Le risque avec un comportement tellement hautain et de se mettre à dos une partie peu réfléchissante de la profession qui va se venger de cette manière de faire en descendant le film sans autre argument. A l’heure où la qualité d’un produit cinématographique se juge à son budget alloué, il est grand temps de revenir à l’essence même de la fonction de critique: émettre un avis sur l’oeuvre montrée et non sur sa fabrication, ses ragots ou ses implications commerciales.
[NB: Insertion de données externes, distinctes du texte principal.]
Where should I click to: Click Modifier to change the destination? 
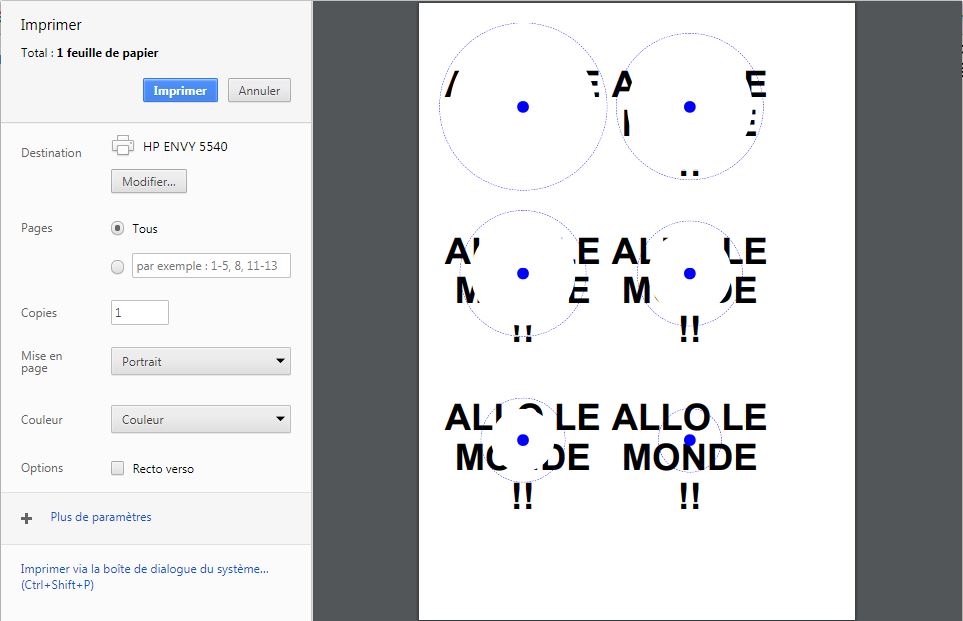coord(149,181)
Et c’est dommage car sans cet état d’esprit faible et frileux on peut trouver un certain intérêt à ce troisième épisode qui se termine par une pirouette des plus pertinentes. Coincés en pleine Révolution Française, Godefroy de Montmirail et Jacquouille la fripouille sont perdus entre leur essence moyenâgeuse et ce qu’il ont appris dans leur expérience moderne, qui est ici le futur. Il faut une certaine connaissance de cette période charnière de l’Histoire pour apprécier toutes les subtilités qui émergent dans la gouaillerie chère à la série, abusant un peu trop de la trivialité, mais dont l’humour est toujours efficace par sa frontalité et son jeu sur le contraste.
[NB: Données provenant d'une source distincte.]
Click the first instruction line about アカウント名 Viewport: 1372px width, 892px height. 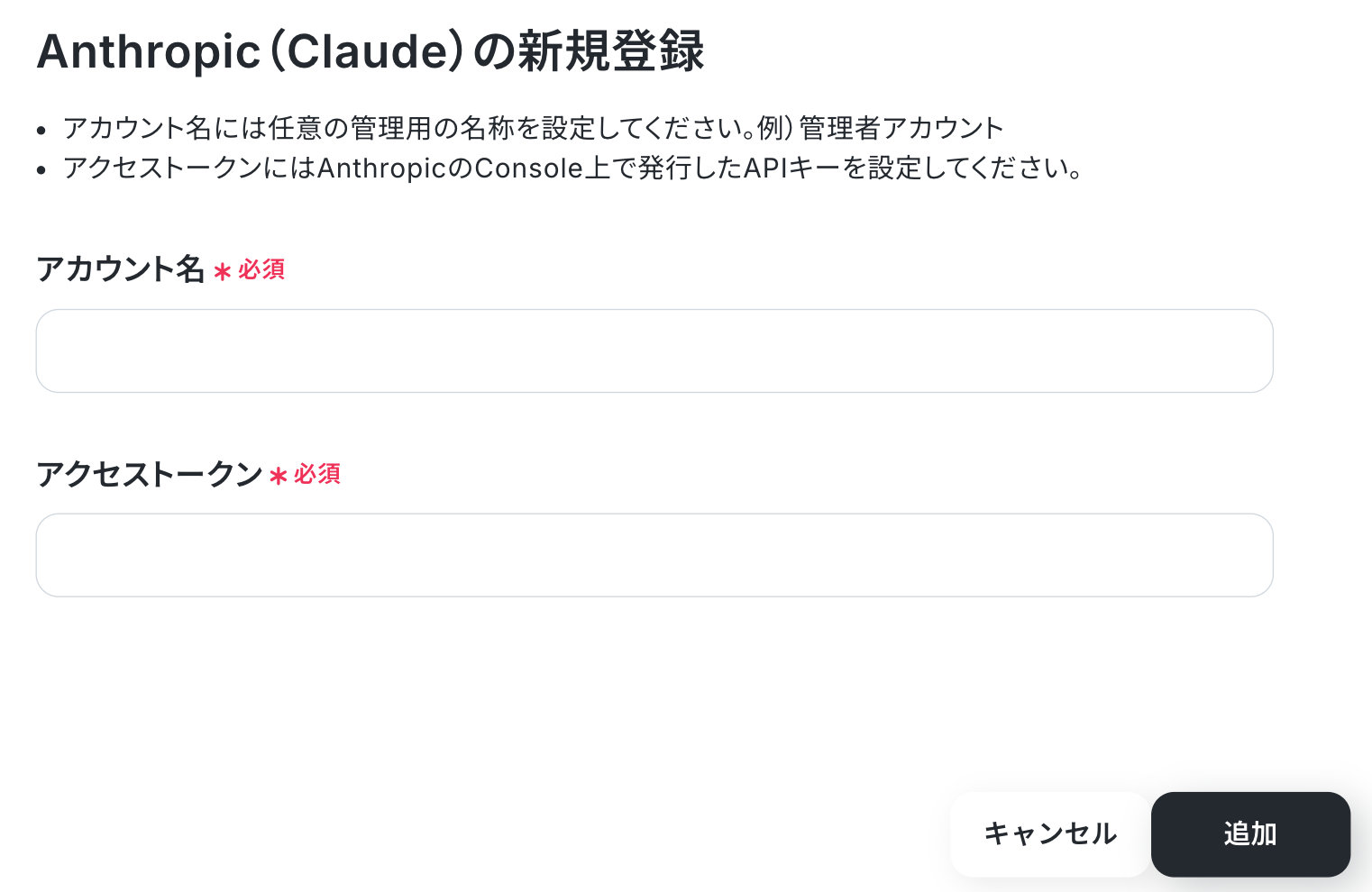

Jean Réno assume parfaitement la fatigue de son personnage car les deux compagnons vieillissent de plusieurs années en quelques heures à force d’être enfermés dans les couloirs du temps. Christian Clavier qui est à la base des scénarios de la saga, campe un Jacquouille fidèle à lui-même, trivial, grande gueule et cherchant l’émancipation dès qu’il en a l’occasion. Le film est un peu poussif avant de prendre la vitesse supérieure et se clore par une pirouette maligne, augurant un quatrième épisode prometteur quant à un ton sagace, en raison de l’époque choisie et de la position perspicace de la descendance des deux héros.